Patently absurd: IP in the age of COVID

Patently absurd: IP in the age of COVID

by loljapes


Around a year ago, Western countries started coming to the icy realization that the COVID-19 outbreak would not be contained in Asia and had in fact likely already gone pandemic within their own borders. In response, governments around the world began the age-old practice of throwing money at the problem. One of the more productive exercises in money-flinging has been the creation of several vaccines against COVID-19*.

There is a lot that is admirable in how governments supported vaccine production. No-one knew a year ago what vaccines would be most effective against COVID, so it made sense to fund multiple candidates. Similarly, it would have been tragic to have had a viable vaccine but not have the manufacturing base necessary to create the vaccine in the amounts needed, so ramping up production capacity before clinical trials were concluded also made sense, although it was expensive. The whole exercise shows that a degree of planning in an economy can serve human needs better than relying on raw profit motive.

Less admirable was the decision to allow pharmaceutical companies to retain the intellectual property rights to the vaccines that have been produced. The usual story told about pharmaceutical patent rights is that companies take on large risks during drug research and unless the government grants them a time-limited monopoly in the form of a patent they will have no incentive to continue their work. Even before the pandemic this argument had certain flaws, but the support provided to vaccine companies during the pandemic completely destroys it. Several vaccine companies were given billions of dollars, completely risk-free, in order to let them create their COVID-19 vaccines (see below). Often this was done in the form of vaccine preorders, where governments agreed to pay money for shots irrespective of whether they were ultimately found to work or not. The support for vaccine companies didn’t end at the financial help that was given, governments around the world undertook other activities such as speeding up regulatory processes. This was likely especially helpful for the vaccines made by Moderna and Pfizer-BioNTech as they use novel mRNA technology that would likely have faced extra scrutiny in normal times. You literally can’t buy the sort of support given by governments in order to speed up vaccine production, and yet, at the end of the pandemic, it will be the companies who walk away with full control of the products of all that public spending.

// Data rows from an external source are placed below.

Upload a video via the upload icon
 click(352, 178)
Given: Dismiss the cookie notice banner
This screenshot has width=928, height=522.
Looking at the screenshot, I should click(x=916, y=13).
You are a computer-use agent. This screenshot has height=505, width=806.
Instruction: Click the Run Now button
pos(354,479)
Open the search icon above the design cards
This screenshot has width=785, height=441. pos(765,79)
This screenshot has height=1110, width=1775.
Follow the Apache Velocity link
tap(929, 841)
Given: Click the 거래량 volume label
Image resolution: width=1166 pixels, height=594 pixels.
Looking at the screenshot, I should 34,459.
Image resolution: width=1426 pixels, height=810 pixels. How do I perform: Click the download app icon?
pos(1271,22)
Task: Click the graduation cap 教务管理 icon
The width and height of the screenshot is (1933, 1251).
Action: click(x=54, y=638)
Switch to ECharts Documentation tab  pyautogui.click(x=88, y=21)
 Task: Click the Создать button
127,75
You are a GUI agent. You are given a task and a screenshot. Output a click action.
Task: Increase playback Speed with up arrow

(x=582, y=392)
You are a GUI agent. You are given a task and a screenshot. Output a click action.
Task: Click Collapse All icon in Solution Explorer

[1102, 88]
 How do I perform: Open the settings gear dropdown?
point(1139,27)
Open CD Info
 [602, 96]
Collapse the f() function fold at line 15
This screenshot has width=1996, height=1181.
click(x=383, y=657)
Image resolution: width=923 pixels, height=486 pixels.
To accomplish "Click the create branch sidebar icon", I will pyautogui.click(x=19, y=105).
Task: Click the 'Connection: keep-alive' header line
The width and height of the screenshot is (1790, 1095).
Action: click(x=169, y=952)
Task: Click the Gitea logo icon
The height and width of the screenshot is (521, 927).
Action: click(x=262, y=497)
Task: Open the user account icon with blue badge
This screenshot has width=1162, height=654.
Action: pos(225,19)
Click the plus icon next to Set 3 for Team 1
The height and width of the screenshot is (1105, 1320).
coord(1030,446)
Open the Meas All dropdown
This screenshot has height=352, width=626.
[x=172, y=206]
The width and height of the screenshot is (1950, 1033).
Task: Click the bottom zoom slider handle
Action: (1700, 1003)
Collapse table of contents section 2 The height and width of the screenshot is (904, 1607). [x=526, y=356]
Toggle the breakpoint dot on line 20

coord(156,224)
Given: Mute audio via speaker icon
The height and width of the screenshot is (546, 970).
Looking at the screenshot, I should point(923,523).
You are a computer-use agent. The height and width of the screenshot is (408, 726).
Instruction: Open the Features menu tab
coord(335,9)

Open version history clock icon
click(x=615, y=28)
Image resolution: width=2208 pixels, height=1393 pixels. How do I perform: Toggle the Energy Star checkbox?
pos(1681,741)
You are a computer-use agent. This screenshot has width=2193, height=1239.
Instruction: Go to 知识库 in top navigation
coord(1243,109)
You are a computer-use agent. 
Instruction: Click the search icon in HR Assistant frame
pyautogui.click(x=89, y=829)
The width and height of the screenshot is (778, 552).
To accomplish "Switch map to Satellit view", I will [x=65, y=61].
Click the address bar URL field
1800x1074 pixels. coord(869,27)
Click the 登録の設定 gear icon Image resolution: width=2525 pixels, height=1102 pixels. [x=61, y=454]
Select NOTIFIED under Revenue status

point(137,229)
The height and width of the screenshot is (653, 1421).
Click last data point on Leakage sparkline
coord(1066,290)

There are some signs that vaccine companies know they’re in a delicate situation. Moderna has made a pledge to not enforce intellectual property restrictions on its vaccine until the pandemic is over (other companies have been more tight lipped, and even Moderna’s pledge gives them a big loophole to start charging once the pandemic is over). However, the problem is that these companies retain any rights at all to technology that wouldn’t have been developed without huge influxes of public cash. Western countries have put themselves in the position of paying once to build up manufacturing and research capacity for private companies, then paying again to take delivery of the product of that investment.

Canada could use this moment to reappraise patent law (which even pre-pandemic was looking incredibly rickety as a way to incentivize biomedical research). Unfortunately, Canada is instead doubling down on the current intellectual property regime. In October 2020, India and South Africa submitted a request to the World Trade Organization for a time-limited waiver of intellectual property restrictions on healthcare technologies related to the COVID pandemic**. The proposal is supported by around 70 countries, but Canada in not one of them, and has released a statement saying that they see no problems with the current international IP regime. This is setting the stage for an ugly battle where the US, UK and Canada (all countries that have secured enough vaccine doses to protect their entire population, four times over in the case of Canada) will be fighting to deny poorer countries access to COVID-related medical technology. For whatever reason, it’s a fight that Canada’s leaders are eager to pick.

Public Support received by COVID vaccine makers

AstraZeneca - University of Oxford

  • $1.2 billion USD (Operation Warp Speed)
  • 20 million doses preordered by government of Canada

Pfizer BioNTech

  • €375 million (government of Germany)
  • $2 billion USD (Operation Warp Speed)
  • 76 million doses preordered by government of Canada
  • 200 million doses preordered by the EU

Johnson & Johnson

  • $1 billion USD (Operation Warp Speed)
  • $456 million USD (U.S. Health and Human Services Office)
  • 38 million doses preordered by government of Canada

Moderna

  • $1.53 billion USD (Operation Warp Speed)
  • 44 million doses preordered by government of Canada
  • 80 millions doses preordered by the EU

Novavax

  • $1.6 billion USD (Operation Warp Speed)
  • 76 million doses preordered by government of Canada

Sanofi and GlaxoSmithKline

  • $2.1 billion USD (Operation Warp Speed)
  • $456 million USD (U.S. Health and Human Services Office)
  • 72 million doses preordered by government of Canada

* According to the WHO there are currently 182 vaccines in preclinical testing and 74 in clinical trials

** The move isn’t completely disinterested, India in particular has a huge generics industry which would love to be able to produce vaccines and medical technology license-free.